Mostly sunny and very hot today with high temperatures up to 105F in the lowest elevations. An isolated thunderstorms coming from the higher terrain is not impossible, but will produce more of a gusty wind and lightning threat that any rainfall.

Central Mountains, Northern Mountains, Front Range, Southeast Mountains, San Juans:

Mostly sunny early, then partly cloudy and warm with isolated to widely scattered thunderstorms forming by mid afternoon. Hourly rain rates are expected to stay below 0.5 inches, and no flooding is expected.

Northeast Plains, Urban Corridor, Palmer Ridge, Southeast Plains, Raton Ridge:

Mostly sunny early with a few clouds forming by early afternoon. An isolated thunderstorm cannot be ruled out, especially by the Wyoming border.
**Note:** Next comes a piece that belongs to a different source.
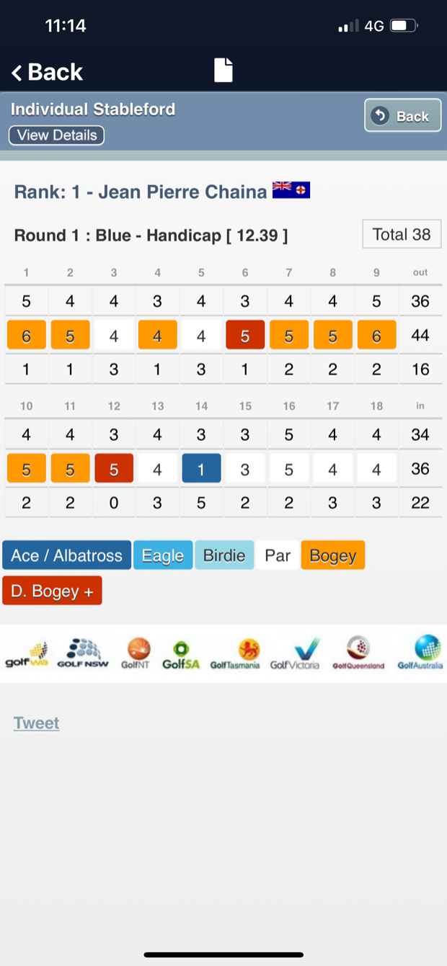Tap the flag icon beside player name
The height and width of the screenshot is (966, 447).
pos(291,190)
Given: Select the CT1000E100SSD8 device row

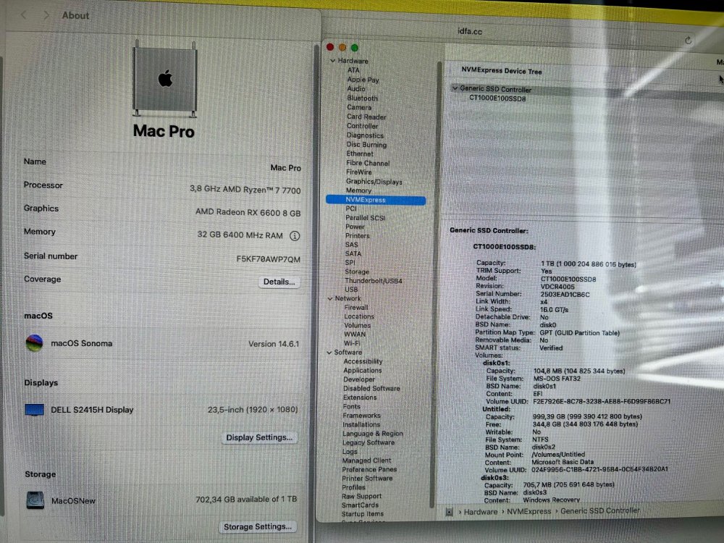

However, rainfall will stay below 0.25 inches and no flooding is expected.

STP 06-30-2015: Very Limited Storm Coverage

Issue Date: 6/30/2015
Issue Time: 9:00AM

Drying from above was a formidable obstacle for thunderstorm development on Monday. Storms that were able to form looked very impressive for one or two radar scans (radar scans are about 6 minutes apart), before their dry downdrafts evaporated the storm structure from within. Only limited rainfall actually made it to the ground. The highest official 24-hour rainfall totals came from the San Juan region with a few reports around 0.25 inches. Otherwise, our radar estimated rainfall map, below, shows one storm in eastern Lincoln and western Kit Carson counties that may have delivered over 0.5 inches to mainly rural areas.

Switching topics a bit, in all of Colorado only one stream flow gage officially remains in Minor flood stage: the Arkansas River at Avondale (just downstream of Pueblo). Flows jumped up just a bit overnight due to releases from the nearly full Pueblo Reservoir. All in all, it seems we can finally close the book on the impressive 2015 snow melt season here in Colorado.



Issue Date: 6/29/2015
Issue Time: 1:50PM


Over the past week or two, it has been both fascinating and impressive to watch the atmosphere generate some noteworthy thunderstorms given unfavorable conditions in the upper atmosphere (courtesy of the famous upper-level high pressure system). Fortunately, all of these storms have been very localized in both space and time, resulting in little to no flooding across the state. So why has the atmosphere been “surprisingly” active? The best explanation is that the May rains have resulted in a deep water source in our soils that has maintained above average near-surface moisture levels for the greater part of 7 weeks now. This increases in the odds of thunderstorms, even when upper-level conditions would suggest otherwise.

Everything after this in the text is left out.